Se podría pasar pefectamente de largo sin verlo, si no fuera por la presencia del oportuno cartel que, situado estratégicamente en la cima del montículo, te indica que aquello que tienes delante de los ojos y que apenas se diferencia de otras agrupaciones rocosas que has ido dejando atrás por el camino en el transcurso de tu búsqueda, es el famoso dolmen -o complejo megalítico, como también lo denominan- situado en el término municipal de San Martín de Montalbán.
Un lugar aislado y solitario, desde luego, cuyo desvío se sitúa a dos o tres kilómetros de la referida población toledana, semejando, por su solitaria presencia, una insignificante islilla polinesia en mitad de un océano de cerros y sierras que, como olas bravías, se pierden hasta donde alcanza la vista.

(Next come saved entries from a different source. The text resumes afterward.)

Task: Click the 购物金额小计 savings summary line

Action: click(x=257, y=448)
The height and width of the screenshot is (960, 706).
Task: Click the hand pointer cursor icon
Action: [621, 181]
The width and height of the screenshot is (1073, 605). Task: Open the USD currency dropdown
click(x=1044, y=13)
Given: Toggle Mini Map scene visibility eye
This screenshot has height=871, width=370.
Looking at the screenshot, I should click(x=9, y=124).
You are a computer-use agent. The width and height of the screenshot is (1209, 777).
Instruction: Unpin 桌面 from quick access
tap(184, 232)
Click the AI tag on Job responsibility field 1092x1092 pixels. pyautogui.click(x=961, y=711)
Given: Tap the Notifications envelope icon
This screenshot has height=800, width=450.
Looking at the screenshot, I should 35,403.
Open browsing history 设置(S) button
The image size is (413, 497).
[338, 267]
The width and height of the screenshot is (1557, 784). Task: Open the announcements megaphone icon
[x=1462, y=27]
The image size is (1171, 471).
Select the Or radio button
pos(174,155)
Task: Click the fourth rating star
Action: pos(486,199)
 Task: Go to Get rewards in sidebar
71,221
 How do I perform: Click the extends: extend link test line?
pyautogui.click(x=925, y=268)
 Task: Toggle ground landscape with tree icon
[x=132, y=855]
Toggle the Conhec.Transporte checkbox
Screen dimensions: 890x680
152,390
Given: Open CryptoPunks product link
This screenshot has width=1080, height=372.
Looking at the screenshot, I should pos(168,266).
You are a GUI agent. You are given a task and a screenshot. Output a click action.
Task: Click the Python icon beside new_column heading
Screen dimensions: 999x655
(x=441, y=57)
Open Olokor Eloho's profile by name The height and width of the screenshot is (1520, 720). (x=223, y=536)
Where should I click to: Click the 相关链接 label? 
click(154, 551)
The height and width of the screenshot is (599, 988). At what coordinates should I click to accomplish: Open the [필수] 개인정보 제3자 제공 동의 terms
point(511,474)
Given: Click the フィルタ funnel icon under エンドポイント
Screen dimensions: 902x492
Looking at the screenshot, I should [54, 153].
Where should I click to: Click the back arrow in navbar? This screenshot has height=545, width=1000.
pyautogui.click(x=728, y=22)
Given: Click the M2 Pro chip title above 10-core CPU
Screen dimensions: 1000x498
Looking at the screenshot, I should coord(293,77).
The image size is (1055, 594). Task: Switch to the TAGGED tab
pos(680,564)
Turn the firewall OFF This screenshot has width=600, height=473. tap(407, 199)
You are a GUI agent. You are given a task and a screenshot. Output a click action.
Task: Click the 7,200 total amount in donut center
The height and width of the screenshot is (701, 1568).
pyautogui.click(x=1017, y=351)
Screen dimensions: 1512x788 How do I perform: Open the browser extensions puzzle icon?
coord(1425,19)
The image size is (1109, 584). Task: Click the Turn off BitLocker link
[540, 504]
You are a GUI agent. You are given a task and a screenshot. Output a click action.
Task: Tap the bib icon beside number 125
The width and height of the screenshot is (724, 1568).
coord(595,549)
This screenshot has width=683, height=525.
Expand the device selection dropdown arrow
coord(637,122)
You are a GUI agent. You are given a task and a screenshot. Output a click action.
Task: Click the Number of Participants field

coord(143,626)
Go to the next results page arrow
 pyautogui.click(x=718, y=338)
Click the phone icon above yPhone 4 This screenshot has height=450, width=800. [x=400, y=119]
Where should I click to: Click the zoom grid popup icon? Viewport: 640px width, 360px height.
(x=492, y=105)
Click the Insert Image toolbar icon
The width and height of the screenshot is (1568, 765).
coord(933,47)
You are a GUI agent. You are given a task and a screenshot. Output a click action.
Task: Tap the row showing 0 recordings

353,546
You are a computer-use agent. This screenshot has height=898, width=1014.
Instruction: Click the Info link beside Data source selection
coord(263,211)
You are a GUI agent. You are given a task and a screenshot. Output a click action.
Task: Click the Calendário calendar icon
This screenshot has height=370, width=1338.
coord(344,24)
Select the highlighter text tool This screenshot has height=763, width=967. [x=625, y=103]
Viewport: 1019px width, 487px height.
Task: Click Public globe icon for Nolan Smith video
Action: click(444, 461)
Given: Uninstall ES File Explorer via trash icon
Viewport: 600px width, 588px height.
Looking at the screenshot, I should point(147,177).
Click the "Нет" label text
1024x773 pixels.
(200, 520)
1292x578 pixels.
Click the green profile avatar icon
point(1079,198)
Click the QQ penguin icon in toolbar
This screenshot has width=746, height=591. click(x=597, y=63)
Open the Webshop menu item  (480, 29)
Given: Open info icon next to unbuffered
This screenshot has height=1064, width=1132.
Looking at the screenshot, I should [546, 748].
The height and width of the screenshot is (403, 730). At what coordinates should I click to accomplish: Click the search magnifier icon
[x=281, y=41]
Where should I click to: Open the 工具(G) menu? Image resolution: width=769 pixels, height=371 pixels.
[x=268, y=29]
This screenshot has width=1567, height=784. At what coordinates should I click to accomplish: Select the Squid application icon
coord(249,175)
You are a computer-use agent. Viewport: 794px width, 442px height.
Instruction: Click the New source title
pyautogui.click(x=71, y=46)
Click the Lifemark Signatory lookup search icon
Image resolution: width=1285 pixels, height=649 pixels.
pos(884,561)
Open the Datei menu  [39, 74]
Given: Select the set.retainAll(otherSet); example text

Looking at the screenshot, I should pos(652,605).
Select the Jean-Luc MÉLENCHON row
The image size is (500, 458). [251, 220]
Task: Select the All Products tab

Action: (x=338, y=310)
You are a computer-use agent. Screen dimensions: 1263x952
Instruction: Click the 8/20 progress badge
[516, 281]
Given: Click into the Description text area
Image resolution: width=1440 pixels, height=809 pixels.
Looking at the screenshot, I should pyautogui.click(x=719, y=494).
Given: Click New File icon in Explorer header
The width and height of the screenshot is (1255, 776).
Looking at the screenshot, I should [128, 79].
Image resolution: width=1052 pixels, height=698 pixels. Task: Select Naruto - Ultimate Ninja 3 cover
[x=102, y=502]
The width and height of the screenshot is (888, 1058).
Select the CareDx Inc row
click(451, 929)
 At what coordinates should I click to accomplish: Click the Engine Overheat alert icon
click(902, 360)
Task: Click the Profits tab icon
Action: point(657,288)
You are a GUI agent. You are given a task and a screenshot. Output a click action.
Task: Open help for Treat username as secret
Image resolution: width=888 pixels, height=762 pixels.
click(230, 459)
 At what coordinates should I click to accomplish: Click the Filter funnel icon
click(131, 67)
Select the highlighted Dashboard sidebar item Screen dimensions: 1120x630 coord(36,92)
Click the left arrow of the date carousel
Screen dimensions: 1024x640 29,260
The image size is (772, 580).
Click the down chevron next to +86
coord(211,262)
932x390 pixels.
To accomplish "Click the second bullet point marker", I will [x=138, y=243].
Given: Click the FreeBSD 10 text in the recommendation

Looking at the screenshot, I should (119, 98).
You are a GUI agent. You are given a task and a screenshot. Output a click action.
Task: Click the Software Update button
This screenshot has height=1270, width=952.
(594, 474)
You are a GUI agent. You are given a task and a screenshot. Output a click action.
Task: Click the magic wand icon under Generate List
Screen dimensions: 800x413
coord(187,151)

Un lugar, así mismo, bien conocido por los cazadores que, durante éstas fechas y hasta febrero o marzo -motivo por el que se prohíbe el acceso al cercano castillo de Montalbán- son los únicos seres cuya presencia levanta despavorida la fauna del lugar, consistente, principalmente, en liebres y perdices. De hecho, cuando me adentré en el camino forestal, los contínuos estampidos de las escopetas hacían que las primeras cruzaran raudas por delante de mí en un sálvase quien pueda que, por cierto, me puso los pelos de punta. Sensación que no me abandonó durante todo mi recorrido, hasta no estar otra vez sentado al volante de mi coche, regresando por donde había venido.
Junto con la ermita visigoda de Santa María de Melque, y el mencionado castillo de Montalbán, este complejo megalítico forma parte de ese triángulo imaginario, pero no obstante mistérico, que se puede encontrar en la región y que, de alguna manera, vendría a confirmar -al menos en parte- ese peculiar interés que tenían los caballeros templarios por asentarse en lugares que denotaran una influencia cultual anterior.